** Article **

>> start

Re: [DISCUSS] Deprecate HadoopTableOperations, move to tests in 2.0

Gabor Kaszab Tue, 30 Jul 2024 00:44:15 -0700

Hey Iceberg Community,

Sorry, for being late to this conversation. I just wanted to share that I'm
against deprecating HadoopCatalog or moving it to tests. Currently Impala
relies heavily on HadoopCatalog for it's own tests and I personally find
HadoopCatalog pretty handy when I just want to do some cross-engine
experiments where my data is already on HDFS and I just write a table with
engineA and see if engineB can read it and I don't want to bother with
setting up any services to serve as an Iceberg catalog (HMS for instance).


I believe that even though we don't consider HadoopCatalog a production
grade solution as it is now, it has its benefits for lightweight
experimentation.

   - I'm +1 for keeping HadoopCatalog
   - We should emphasize that HDFS is the desired storage for HadoopCatalog
   (can we force this in the code?)
   - Apparently, there is a part of this community that is open to add
   enhancements to HadoopCatalog to bring it closer to production gradeness
   (lisoda). I don't think we shouldn't block these contributions.
   - If we say that REST Catalog is preferred over HadoopCatalog I think
   the Iceberg project should offer its own open-source solution available for
   everyone.

Regards,
Gabor

On Thu, Jul 25, 2024 at 9:04 PM Ryan Blue <b...@databricks.com.invalid>
wrote:

> There are ways to use object store or file system features to do this, but
> there are a lot of variations. Building implementations and trying to
> standardize each one is a lot of work. And then you still get a catalog
> that doesn't support important features.
>
> I don't think that this is a good direction to build for the Iceberg
> project. But I also have no objection to someone doing it in a different
> project that uses the Iceberg metadata format.
>
> On Tue, Jul 23, 2024 at 5:57 PM lisoda <lis...@yeah.net> wrote:
>
>>
>> Sir, regarding this point, we have some experience. In my view, as long
>> as the file system supports atomic single-file writing, where the file
>> becomes immediately visible upon the client's successful write operation,
>> that is sufficient. We can do without the rename operation as long as the
>> file system guarantees this feature. Of course, if the object storage
>> system supports mutex operations, we can also uniformly use the rename
>> operation for committing. We can theoretically avoid the situation of
>> providing a large number of commit strategies for different file systems.
>> ---- Replied Message ----
>> From Jack Ye<yezhao...@gmail.com> <yezhao...@gmail.com>
>> Date 07/24/2024 02:52
>> To dev@iceberg.apache.org
>> Cc
>> Subject Re: Re: [DISCUSS] Deprecate HadoopTableOperations, move to tests
>> in 2.0
>> If we come up with a new storage-only catalog implementation that could
>> solve those limitations and also leverage the new features being developed
>> in object storage, would that be a potential alternative strategy? so
>> HadoopCatalog users has a way to move forward with still a storage-only
>> catalog that can run on HDFS, and we can fully deprecate HadoopCatalog.

>> end

** Records provided **
>> start

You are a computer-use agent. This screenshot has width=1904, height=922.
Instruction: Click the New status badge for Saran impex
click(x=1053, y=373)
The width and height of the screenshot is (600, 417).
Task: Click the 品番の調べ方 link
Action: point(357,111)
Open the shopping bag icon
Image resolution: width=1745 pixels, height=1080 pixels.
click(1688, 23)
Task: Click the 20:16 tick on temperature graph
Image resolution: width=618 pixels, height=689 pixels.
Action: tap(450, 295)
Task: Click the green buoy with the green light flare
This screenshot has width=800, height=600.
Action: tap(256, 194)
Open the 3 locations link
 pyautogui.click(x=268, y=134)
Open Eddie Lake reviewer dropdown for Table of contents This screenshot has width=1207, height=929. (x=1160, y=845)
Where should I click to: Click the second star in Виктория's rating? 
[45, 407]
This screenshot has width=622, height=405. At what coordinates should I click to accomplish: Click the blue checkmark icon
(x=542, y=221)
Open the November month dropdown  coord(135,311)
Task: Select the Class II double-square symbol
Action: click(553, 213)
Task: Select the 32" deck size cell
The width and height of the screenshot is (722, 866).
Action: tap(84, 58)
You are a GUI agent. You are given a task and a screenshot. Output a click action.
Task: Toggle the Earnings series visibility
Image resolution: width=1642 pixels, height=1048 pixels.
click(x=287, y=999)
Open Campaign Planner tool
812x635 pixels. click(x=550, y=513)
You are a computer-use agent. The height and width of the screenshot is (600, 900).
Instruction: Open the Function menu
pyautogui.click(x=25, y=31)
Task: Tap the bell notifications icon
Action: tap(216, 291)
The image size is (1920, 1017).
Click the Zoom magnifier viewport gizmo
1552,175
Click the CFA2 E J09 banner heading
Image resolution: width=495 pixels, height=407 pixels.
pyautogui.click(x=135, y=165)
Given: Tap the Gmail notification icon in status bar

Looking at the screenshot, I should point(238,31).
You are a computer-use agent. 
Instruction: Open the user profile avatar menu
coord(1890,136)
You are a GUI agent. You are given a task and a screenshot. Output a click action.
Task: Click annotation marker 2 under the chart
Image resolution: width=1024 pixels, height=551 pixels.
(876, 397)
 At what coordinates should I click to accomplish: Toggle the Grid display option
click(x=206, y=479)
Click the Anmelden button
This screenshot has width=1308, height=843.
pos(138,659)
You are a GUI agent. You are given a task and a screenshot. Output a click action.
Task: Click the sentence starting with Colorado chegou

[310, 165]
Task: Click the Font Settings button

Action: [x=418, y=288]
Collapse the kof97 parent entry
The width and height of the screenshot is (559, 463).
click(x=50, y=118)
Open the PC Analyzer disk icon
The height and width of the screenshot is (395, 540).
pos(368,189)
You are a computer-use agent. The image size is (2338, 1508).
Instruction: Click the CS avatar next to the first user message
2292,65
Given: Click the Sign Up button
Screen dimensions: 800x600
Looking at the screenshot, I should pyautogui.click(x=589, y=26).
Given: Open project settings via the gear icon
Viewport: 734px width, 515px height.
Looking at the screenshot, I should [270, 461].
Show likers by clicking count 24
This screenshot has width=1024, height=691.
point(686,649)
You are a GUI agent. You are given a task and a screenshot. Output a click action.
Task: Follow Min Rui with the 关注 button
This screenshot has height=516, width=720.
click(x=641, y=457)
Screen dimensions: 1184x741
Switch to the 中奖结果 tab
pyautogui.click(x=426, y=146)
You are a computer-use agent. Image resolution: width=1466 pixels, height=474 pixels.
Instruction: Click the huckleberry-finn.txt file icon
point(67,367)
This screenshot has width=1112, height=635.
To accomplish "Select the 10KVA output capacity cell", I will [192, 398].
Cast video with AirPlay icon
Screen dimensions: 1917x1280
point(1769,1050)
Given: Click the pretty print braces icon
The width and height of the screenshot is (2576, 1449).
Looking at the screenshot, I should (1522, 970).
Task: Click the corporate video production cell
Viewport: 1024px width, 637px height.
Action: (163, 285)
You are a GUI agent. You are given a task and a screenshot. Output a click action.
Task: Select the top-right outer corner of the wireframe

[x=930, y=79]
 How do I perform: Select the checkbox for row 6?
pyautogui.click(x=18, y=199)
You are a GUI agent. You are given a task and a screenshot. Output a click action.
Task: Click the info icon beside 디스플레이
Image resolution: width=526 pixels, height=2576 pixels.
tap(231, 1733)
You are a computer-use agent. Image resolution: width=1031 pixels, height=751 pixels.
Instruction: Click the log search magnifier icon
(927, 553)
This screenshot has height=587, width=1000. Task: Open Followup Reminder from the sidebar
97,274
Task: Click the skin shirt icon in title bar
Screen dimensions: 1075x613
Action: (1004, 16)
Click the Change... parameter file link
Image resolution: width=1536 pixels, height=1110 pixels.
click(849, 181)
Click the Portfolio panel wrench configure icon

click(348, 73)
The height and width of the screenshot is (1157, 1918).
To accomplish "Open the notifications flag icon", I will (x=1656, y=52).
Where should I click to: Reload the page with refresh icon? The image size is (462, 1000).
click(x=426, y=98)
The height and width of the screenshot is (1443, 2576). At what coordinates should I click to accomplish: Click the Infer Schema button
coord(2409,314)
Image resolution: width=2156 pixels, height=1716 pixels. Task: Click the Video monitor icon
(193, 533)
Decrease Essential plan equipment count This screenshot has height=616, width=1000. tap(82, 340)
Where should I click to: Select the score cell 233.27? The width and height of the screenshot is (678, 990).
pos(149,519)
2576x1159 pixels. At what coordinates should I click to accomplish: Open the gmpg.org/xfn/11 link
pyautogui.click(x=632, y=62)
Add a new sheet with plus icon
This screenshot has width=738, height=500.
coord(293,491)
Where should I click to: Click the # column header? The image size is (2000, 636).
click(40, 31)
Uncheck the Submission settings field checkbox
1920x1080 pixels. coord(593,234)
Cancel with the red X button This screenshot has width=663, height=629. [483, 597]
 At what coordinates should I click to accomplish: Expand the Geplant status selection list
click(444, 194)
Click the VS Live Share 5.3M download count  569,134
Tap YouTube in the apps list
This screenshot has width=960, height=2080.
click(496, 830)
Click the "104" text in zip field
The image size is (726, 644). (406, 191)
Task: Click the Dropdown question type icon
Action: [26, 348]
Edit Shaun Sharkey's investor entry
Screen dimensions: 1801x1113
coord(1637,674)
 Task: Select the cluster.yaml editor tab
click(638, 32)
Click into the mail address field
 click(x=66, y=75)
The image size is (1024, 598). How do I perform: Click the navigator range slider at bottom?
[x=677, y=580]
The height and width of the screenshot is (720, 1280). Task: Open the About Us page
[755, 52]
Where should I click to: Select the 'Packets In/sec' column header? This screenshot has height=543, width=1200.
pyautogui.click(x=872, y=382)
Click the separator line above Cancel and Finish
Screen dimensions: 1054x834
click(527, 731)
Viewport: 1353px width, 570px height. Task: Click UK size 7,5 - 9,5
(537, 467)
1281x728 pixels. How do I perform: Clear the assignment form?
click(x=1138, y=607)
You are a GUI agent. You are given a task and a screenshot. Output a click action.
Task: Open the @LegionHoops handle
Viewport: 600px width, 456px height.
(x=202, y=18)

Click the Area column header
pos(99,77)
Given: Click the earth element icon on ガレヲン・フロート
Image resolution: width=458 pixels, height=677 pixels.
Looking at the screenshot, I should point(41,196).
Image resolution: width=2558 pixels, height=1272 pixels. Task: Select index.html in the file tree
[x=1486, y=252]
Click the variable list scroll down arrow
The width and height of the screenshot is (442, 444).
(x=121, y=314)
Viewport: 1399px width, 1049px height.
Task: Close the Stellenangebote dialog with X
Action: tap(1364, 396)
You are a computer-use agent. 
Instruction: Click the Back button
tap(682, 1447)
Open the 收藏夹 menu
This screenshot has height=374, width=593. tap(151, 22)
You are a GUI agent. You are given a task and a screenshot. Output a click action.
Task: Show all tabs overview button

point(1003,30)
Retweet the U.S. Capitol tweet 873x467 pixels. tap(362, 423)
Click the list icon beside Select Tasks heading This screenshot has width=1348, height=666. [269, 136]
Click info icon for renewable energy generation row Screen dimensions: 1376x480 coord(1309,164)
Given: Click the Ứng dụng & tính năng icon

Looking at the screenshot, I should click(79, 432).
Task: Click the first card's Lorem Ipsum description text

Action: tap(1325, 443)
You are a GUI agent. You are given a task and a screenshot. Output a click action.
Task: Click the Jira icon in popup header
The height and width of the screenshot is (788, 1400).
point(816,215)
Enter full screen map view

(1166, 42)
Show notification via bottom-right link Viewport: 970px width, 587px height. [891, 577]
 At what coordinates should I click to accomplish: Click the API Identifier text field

>> end

** Aim 1 **
In the HadoopCatalog thread, what does Gabor say Impala relies heavily on HadoopCatalog for?
** Aim 2 **
Pick up the HadoopCatalog thread after its final line and carry it forward.

** Written reply 1 **
Impala relies heavily on HadoopCatalog for its own tests.

** Written reply 2 **
>>
>> -Jack
>>
>> On Tue, Jul 23, 2024 at 10:00 AM Ryan Blue <b...@databricks.com.invalid>
>> wrote:
>>
>>> I don't think we would want to put this in a module with other catalog
>>> implementations. It has serious limitations and is actively discouraged,
>>> while the other catalog implementations still have value as either REST
>>> back-end catalogs or as regular catalogs for many users.
>>>
>>> On Tue, Jul 23, 2024 at 9:11 AM Jack Ye <yezhao...@gmail.com> wrote:
>>>
>>>> For some additional information, we also have some Iceberg HDFS users
>>>> on EMR. Those are mainly users that have long-running Hadoop and HBase
>>>> installations. They typically refresh their installation every 1-2 years.
>>>> From my understanding, they use S3 for data storage, but metadata is kept
>>>> in the local HDFS cluster, thus HadoopCatalog works well for them.
>>>>
>>>> I remember we discussed moving all catalog implementations in the main
>>>> repo right now to a separated iceberg-catalogs repo. Could we do this move
>>>> as a part of that effort?
>>>>
>>>> -Jack
>>>>
>>>> On Tue, Jul 23, 2024 at 8:46 AM Ryan Blue <b...@databricks.com.invalid>
>>>> wrote:
>>>>
>>>>> Thanks for the context, lisoda. I agree that it's good to understand
>>>>> the issues you're facing with the HadoopCatalog. One follow up question
>>>>> that I have is what the underlying storage is. Are you using HDFS for 
>>>>> those
>>>>> 30,000 customers?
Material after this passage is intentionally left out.